Exercise: Please continue the interview about Renee's fundraising work at ISB, picking up right after its last line.

1. What is your educational background?
Renee studied Finance at New York University. She is also certified to work with non-profits.

2. What is your professional background?
She worked in various companies as a financial advisor such as Meryll Lynch. Later she moved into the non-profit world and worked for multiple non-profit organizations including Seattle Foundation, and now, ISB.

3. Why did you switch to non-profit after working corporations?
“At the end of the day, instead of just creating a widget, it’s about serving people. It’s really just the mission. You know at the end of the day we are going to change the future of healthcare.”

4. What do you in development?
She works in multiple capacities in her department. She does a lot of fundraising, talking to various business and philanthropists, as well as trying to get ISB known in public. To this end, she organizes various functions such as the breakfast series, where one faculty member gives a presentation about the ISB and leads a tour. She also works with national organizations, like NIH, private foundations, and individual donors in order to raise the money needed to run the ISB.

5. How much of finding the money is done by individual researchers and teams, and how much is done by Development?

Saved entries:
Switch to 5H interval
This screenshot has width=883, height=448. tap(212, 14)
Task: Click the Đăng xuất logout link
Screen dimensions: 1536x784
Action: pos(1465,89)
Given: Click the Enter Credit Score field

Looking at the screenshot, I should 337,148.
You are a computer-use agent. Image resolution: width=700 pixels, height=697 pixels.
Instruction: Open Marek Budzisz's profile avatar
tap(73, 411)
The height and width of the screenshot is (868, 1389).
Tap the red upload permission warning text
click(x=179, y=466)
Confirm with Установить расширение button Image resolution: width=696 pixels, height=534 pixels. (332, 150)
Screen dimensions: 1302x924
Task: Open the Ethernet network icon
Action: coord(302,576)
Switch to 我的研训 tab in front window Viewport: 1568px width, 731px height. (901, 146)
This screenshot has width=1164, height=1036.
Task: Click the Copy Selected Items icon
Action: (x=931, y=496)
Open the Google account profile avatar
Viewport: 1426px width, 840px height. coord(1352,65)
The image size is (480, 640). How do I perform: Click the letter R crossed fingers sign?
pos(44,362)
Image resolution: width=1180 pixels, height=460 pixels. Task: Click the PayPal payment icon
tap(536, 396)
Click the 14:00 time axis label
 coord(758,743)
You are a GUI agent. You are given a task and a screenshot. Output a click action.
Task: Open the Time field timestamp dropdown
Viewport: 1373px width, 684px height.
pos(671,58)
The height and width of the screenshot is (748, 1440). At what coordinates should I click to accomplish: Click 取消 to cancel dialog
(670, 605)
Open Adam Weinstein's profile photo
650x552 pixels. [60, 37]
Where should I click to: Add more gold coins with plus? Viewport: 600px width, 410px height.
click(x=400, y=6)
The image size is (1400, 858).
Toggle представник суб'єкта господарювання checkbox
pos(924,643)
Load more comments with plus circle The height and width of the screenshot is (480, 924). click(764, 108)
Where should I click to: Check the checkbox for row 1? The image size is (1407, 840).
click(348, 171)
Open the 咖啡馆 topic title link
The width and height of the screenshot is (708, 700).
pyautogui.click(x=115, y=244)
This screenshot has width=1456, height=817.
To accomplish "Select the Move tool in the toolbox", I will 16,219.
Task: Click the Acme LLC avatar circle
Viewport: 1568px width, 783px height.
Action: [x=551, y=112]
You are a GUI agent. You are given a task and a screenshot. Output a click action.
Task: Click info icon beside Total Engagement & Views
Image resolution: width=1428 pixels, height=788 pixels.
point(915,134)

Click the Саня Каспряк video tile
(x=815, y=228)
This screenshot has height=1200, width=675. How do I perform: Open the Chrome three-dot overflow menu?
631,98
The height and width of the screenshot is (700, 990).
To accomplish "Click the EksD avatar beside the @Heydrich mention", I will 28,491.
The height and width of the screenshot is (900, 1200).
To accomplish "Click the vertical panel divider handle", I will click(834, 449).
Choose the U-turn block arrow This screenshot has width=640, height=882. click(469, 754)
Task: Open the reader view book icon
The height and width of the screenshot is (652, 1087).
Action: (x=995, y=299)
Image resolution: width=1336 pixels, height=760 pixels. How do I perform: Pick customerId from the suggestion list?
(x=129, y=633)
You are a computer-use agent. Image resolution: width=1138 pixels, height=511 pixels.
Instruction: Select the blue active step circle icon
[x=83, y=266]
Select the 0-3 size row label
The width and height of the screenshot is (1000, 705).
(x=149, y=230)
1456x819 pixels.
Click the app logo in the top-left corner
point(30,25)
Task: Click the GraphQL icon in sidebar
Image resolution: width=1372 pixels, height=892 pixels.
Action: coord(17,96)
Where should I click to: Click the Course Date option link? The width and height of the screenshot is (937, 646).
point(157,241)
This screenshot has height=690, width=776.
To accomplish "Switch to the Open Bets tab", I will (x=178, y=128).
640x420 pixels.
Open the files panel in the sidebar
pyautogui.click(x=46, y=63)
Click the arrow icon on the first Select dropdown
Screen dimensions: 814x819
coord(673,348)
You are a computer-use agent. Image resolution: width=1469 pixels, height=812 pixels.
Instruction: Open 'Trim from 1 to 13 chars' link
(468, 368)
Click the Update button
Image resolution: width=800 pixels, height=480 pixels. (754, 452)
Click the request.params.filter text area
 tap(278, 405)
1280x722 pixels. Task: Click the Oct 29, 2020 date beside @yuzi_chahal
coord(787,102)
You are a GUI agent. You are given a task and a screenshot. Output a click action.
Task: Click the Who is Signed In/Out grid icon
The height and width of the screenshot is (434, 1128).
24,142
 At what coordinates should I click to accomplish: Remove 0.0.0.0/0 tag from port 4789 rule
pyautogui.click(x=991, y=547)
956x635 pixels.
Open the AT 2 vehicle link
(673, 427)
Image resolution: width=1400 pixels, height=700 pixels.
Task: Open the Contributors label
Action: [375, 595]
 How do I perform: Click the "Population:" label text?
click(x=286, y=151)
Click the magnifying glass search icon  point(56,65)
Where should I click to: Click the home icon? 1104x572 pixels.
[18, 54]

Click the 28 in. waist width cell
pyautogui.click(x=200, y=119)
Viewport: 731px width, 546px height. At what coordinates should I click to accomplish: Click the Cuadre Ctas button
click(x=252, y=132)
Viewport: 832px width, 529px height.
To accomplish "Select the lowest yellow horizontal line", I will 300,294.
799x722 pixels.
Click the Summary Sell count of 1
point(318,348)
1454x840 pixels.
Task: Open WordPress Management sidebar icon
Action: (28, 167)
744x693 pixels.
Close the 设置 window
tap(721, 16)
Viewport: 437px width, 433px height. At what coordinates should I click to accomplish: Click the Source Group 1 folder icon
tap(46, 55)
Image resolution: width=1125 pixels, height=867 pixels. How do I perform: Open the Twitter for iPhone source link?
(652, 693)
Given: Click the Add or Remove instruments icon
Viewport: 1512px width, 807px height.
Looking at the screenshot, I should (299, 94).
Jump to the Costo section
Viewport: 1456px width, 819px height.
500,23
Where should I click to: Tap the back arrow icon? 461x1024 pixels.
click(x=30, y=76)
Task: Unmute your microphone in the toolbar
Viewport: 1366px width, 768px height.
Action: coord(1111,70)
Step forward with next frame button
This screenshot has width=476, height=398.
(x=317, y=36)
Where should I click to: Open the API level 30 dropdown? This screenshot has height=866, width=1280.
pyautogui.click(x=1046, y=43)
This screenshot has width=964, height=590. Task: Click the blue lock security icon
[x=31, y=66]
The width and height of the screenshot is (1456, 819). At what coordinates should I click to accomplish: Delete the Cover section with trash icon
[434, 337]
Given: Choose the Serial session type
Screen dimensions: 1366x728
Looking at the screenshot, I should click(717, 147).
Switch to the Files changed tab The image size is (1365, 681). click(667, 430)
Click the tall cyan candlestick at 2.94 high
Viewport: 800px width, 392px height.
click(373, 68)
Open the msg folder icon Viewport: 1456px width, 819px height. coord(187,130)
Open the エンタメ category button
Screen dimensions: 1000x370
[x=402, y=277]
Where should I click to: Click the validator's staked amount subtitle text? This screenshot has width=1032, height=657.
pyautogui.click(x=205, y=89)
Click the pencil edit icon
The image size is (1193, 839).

Response to the task:
“Money comes in a couple ways here. Last year our budget was 32 million dollars. Twenty million dollars was from the NIH, that’s of course when the scientists sit and write down their grants. We have nothing to do with that. But we do help them with private foundations. And, we help with individual donors.”

6. Is working at ISB different from other non-profit places that you have worked for?
“It’s definitely different. Here it’s not purely fundraising. One of the differences here would be that we are still so new. So that’s kind of my job too, getting us out into the community.” So, Renee also does a lot of advertising about ISB by organizing functions and talks, which is something she hasn’t done in previous jobs.

7. What is the most challenging aspect of your job?
Renee feels that the most challenging aspect is dealing with economy. But, “Our town is trained to give.” There is a lot of philanthropic organizations in Seattle and several non-profits.

Any opinions, findings, and conclusions or recommendations expressed in this material are those of the author(s) and do not necessarily reflect the views of the National Science Foundation.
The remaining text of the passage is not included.